O que sendo muito acima dos preços de mercado, originou um sobrecusto total para os consumidores de 1.837 milhões de euros em 2023.
Para além destes sobrecustos, os consumidores vão ter ainda de pagar no futuro uma Dívida Tarifária do Setor Elétrico, criada em 2008 pelo Governo Sócrates e que está ainda hoje perto dos 2.000 milhões de euros.
Perante esta “calamidade económica” o mais elementar bom senso aconselha que não se concedam mais FIT a mais potências intermitentes.
Só que, recentemente, foi anunciado pela Ministra do Ambiente e Energia o lançamento “para breve” dum leilão para instalar mais 2.000 MW de potências eólicas intermitentes no offshore, aparentemente protegidas por um mecanismo contratual designado por CfD – Contratos por Diferença, que na prática concede, a quem deles beneficia, uma “reserva de mercado” idêntica às FIT.

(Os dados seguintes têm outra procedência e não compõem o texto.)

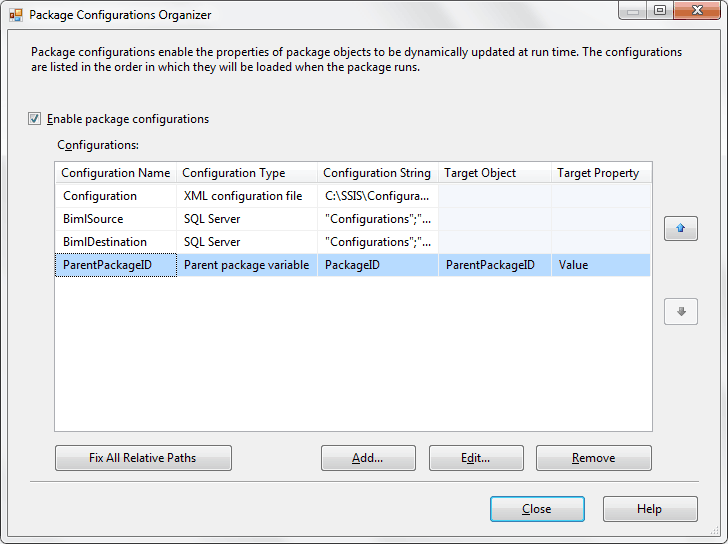This screenshot has width=728, height=544.
Task: Select the Configuration XML file row
Action: click(x=100, y=196)
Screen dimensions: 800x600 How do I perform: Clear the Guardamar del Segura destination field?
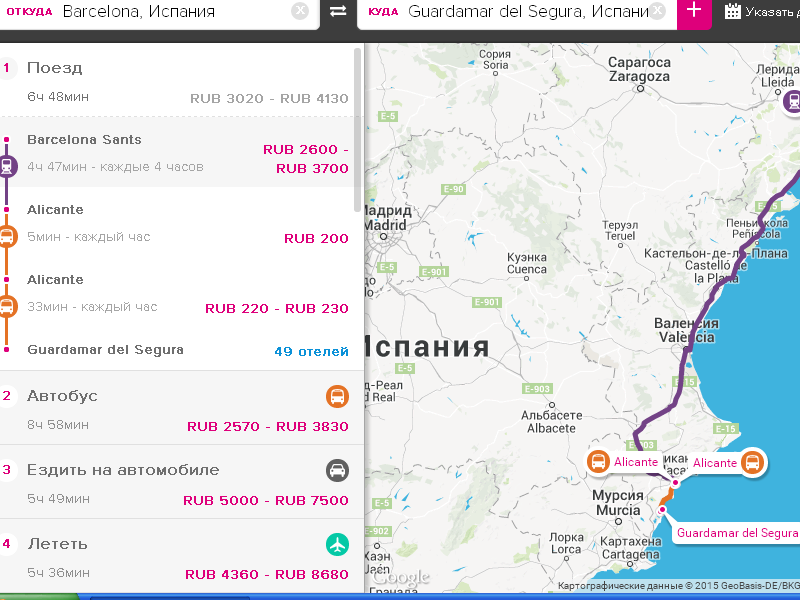[x=659, y=11]
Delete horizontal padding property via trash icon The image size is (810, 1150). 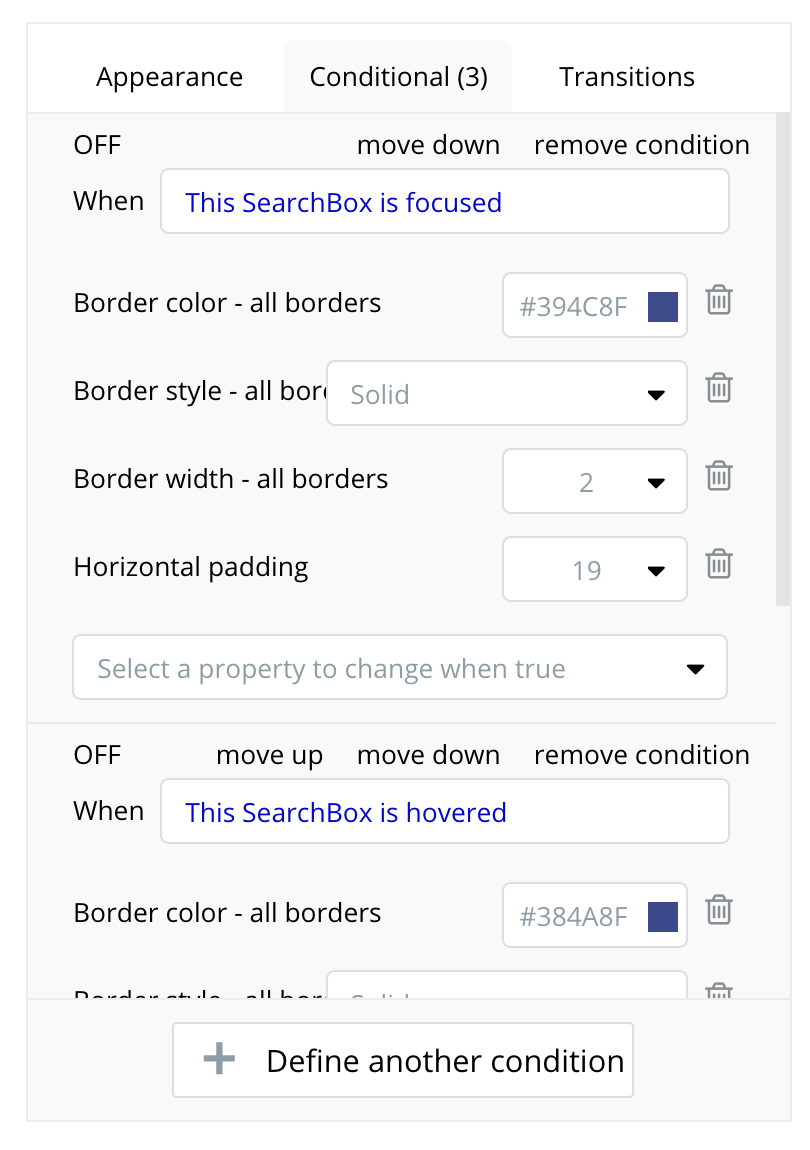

Ou seja, em vez de se promover a otimização do Sistema Elétrico, deixando caducar progressivamente as FIT já existentes, propõe-se um novo desastre no Sistema Elétrico.
A irracionalidade de conceder mais FIT/CfD a eólicas offshore é gritante!
Desde logo, porque existindo já hoje 6.000 MW de potências eólicas intermitentes com FIT, quando o vento sopra com intensidade há excesso de produção e os preços de mercado afundam, aproximando-se de zero.
Ou seja, o Governo prepara-se para obrigar os consumidores a pagar nas TAR – Tarifas de Acesso à Rede um preço caríssimo, fala-se agora em FIT/CfD de perto de 200 Euros/MWh, para produzir eletricidade às horas a que ela não é necessária!
Acresce que, de acordo com o que foi recentemente anunciado, esse leilão para mais potências eólicas offshore será feito em duas fases:
– primeiro, os candidatos concorrem a “zonas marítimas” bem definidas, e,
– na segunda fase irão fazer as propostas do preço das FIT/CfD que exigem para aí instalarem potências eólicas.
Não sendo jurista, fica desde logo a dúvida sobre eventuais “direitos adquiridos” por um concorrente que, na primeira fase, “ganhou” uma determinada área marítima, mas que depois não consegue obter a FIT/CfD que pretende para viabilizar o investimento…
Enfim, um potencial “novelo jurídico” que só agrava este novo desastre para o Sistema Elétrico Português.
Resta a esperança que o novo Governo que agora entra em funções tenha o bom senso de arrepiar caminho, e de não conceder mais nenhuma FIT/CfD a mais nenhuma potência intermitente.
A bem da competitividade da economia e do bem-estar das famílias, como uma Democracia de Qualidade exige.